What application’s instructions were you looking at? There is no Look panel in Lightroom, and when I type that phrase into Google it seems to appear in a
help article for Adobe SpeedGrade, which is a discontinued application for color grading pro video clips, nothing to do with Lightroom.
Because you listed the version as 11.5, we’ll assume you’re using Lightroom Classic. For underexposed slides, the first good step is to increase the Exposure value, as shown below on my own scan of underexposed Kodachrome slide film. A second step is to try increasing the Shadows value.
View attachment 19396
If the results are not good enough, your next step is to go back to the slide scanner software and see you can get a better source scan for software to work with. For the re-scan, you want to look in the scanning software for some kind of Analog Gain or Exposure feature. Those can help produce better scan files of underexposed transparencies, making software adjustments easier. I am not familiar with Silverfast software and Plustek hardware; I use different brands.

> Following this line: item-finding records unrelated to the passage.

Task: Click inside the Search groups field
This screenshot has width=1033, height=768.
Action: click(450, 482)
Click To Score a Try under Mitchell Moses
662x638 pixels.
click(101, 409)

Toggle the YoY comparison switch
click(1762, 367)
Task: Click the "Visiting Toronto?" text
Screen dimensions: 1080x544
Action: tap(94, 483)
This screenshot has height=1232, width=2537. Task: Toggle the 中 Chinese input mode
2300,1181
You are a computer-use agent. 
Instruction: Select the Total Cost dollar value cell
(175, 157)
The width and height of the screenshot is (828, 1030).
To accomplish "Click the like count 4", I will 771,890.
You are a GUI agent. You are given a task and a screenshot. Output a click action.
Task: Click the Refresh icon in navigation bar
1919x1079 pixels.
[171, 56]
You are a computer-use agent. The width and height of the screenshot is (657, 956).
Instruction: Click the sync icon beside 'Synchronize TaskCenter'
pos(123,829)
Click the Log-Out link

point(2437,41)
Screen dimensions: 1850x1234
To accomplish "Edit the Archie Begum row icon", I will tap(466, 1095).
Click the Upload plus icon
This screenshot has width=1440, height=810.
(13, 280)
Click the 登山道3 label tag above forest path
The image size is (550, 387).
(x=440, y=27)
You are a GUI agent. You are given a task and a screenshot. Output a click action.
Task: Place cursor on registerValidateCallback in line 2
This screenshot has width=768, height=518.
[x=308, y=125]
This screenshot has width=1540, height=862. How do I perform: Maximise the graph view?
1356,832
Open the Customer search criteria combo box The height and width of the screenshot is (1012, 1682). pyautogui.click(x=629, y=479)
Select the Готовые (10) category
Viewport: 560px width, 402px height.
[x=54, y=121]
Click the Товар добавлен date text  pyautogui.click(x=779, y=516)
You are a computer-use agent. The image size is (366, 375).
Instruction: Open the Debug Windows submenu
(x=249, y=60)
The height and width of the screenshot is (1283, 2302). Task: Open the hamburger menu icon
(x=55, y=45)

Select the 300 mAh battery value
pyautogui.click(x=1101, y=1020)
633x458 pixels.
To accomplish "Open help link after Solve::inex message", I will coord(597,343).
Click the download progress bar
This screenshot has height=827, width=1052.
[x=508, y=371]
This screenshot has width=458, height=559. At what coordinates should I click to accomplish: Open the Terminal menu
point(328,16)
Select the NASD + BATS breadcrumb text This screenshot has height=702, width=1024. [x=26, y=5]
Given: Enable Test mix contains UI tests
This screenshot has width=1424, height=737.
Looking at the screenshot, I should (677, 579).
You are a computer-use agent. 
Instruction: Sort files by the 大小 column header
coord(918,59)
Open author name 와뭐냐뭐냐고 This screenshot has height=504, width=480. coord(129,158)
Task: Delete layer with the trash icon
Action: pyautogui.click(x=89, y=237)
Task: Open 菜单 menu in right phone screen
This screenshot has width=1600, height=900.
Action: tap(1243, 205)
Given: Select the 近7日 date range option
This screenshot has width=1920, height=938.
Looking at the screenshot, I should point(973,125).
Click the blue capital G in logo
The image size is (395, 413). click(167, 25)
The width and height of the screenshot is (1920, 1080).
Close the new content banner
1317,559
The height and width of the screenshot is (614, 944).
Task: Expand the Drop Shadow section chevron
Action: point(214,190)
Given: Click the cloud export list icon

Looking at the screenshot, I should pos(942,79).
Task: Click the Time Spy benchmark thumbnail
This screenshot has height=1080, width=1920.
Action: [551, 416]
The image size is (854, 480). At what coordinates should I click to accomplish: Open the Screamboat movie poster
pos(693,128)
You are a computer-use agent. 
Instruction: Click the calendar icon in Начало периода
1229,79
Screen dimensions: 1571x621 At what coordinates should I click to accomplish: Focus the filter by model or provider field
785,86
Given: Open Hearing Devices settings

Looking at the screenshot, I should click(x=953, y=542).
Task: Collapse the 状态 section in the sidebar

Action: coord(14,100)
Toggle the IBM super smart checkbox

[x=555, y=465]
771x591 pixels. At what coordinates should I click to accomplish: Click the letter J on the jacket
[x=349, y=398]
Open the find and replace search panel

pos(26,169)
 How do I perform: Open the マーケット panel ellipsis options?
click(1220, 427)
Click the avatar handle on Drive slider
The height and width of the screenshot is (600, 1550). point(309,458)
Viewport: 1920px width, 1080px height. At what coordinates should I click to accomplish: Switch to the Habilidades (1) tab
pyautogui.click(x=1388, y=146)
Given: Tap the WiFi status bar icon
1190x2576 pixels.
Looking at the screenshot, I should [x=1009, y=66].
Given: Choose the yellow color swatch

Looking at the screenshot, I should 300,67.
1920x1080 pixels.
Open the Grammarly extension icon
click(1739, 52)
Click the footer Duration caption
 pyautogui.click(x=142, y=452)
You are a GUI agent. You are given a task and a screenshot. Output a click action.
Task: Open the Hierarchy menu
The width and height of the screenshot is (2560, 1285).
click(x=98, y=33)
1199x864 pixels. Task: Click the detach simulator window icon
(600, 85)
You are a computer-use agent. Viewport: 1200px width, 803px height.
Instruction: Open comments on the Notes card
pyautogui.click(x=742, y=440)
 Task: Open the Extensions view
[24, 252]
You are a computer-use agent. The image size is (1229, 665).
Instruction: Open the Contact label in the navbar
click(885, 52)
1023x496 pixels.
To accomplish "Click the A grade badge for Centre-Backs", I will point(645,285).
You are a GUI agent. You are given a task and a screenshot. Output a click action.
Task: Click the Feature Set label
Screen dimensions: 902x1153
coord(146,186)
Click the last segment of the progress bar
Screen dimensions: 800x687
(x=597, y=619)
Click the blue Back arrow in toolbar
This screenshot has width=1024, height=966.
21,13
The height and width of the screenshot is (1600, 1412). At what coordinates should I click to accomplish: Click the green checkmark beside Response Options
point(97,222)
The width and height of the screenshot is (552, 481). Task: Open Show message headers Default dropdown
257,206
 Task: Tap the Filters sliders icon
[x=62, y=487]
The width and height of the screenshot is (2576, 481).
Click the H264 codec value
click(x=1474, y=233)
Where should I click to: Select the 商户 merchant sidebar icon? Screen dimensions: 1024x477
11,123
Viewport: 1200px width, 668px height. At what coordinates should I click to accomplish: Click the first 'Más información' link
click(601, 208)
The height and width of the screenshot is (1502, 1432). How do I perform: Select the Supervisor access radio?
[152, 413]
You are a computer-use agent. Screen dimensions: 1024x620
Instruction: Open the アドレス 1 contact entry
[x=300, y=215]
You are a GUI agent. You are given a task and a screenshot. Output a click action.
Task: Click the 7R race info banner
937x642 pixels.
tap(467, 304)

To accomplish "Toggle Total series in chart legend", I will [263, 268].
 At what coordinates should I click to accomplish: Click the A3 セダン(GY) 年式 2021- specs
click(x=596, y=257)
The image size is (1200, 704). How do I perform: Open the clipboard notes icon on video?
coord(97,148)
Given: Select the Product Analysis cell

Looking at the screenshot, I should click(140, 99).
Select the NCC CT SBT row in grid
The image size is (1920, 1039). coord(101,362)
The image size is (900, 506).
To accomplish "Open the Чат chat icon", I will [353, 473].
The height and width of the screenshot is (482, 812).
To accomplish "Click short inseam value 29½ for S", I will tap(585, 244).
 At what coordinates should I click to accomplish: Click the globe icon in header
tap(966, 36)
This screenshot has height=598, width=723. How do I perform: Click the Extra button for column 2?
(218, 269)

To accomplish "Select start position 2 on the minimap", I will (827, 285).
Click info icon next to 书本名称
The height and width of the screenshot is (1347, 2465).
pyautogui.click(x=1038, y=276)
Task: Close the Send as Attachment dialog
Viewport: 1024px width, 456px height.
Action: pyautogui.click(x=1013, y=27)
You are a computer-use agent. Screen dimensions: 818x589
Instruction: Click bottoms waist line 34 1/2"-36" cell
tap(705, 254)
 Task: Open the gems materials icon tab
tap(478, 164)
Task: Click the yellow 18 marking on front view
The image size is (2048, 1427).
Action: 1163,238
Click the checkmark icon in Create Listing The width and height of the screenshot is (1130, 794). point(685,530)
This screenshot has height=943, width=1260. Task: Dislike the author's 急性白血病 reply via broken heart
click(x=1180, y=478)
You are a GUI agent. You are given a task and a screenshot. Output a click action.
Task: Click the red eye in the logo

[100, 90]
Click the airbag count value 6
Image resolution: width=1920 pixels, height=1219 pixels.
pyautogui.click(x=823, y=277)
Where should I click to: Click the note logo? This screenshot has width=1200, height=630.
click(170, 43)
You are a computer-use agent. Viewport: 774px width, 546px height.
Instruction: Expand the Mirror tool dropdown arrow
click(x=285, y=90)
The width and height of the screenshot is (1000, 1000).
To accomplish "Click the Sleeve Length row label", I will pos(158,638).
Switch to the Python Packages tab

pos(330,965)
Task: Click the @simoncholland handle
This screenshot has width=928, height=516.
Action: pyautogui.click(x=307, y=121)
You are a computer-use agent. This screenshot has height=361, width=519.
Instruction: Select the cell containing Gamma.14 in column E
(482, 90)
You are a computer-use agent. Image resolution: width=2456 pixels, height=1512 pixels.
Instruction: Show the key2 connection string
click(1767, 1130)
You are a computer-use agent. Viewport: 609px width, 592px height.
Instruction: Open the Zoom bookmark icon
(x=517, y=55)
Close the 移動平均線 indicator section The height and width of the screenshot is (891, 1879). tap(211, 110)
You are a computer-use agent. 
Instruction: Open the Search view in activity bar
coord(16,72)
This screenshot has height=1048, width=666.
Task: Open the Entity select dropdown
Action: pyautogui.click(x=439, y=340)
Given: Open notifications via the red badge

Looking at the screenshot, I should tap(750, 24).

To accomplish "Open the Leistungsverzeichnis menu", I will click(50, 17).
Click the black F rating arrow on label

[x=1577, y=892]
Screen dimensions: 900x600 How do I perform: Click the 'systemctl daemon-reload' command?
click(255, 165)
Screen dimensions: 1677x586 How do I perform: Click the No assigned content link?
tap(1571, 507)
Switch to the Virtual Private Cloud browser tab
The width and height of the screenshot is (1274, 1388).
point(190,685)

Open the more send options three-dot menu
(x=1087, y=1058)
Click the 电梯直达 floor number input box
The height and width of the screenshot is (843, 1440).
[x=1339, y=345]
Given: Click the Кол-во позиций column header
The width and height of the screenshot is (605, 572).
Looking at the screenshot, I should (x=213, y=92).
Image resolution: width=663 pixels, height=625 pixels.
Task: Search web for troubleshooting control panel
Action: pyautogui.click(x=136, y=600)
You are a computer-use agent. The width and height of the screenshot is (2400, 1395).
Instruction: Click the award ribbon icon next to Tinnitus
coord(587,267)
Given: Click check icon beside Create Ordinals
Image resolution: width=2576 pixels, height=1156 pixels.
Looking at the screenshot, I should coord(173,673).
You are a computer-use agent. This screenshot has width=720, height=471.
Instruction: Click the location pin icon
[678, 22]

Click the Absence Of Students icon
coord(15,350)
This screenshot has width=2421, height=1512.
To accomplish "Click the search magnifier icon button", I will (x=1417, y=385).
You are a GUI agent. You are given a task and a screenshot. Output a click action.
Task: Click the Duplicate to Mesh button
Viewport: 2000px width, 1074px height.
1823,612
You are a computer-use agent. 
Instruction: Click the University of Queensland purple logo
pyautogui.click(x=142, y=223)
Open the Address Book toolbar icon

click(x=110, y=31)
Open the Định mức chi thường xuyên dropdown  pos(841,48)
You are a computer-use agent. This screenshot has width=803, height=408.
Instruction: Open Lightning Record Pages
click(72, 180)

Scans of underexposed slide film are more difficult to save, because slide film has less dynamic range than negative film. The quality of an underexposed slide film scan boosted in software always looks worse than a frame of the same image properly exposed in camera.
Also, Gamma is not a specific feature in Lightroom. However, because gamma is implemented as a midtone adjustment in many image-editing applications, if you specifically want something gamma-like you can add a midtone point in the Curves panel and drag it up. If you were advised to try adjusting gamma, the person was probably talking about pixel editors like Photoshop, not raw processors such as Lightroom or Camera Raw.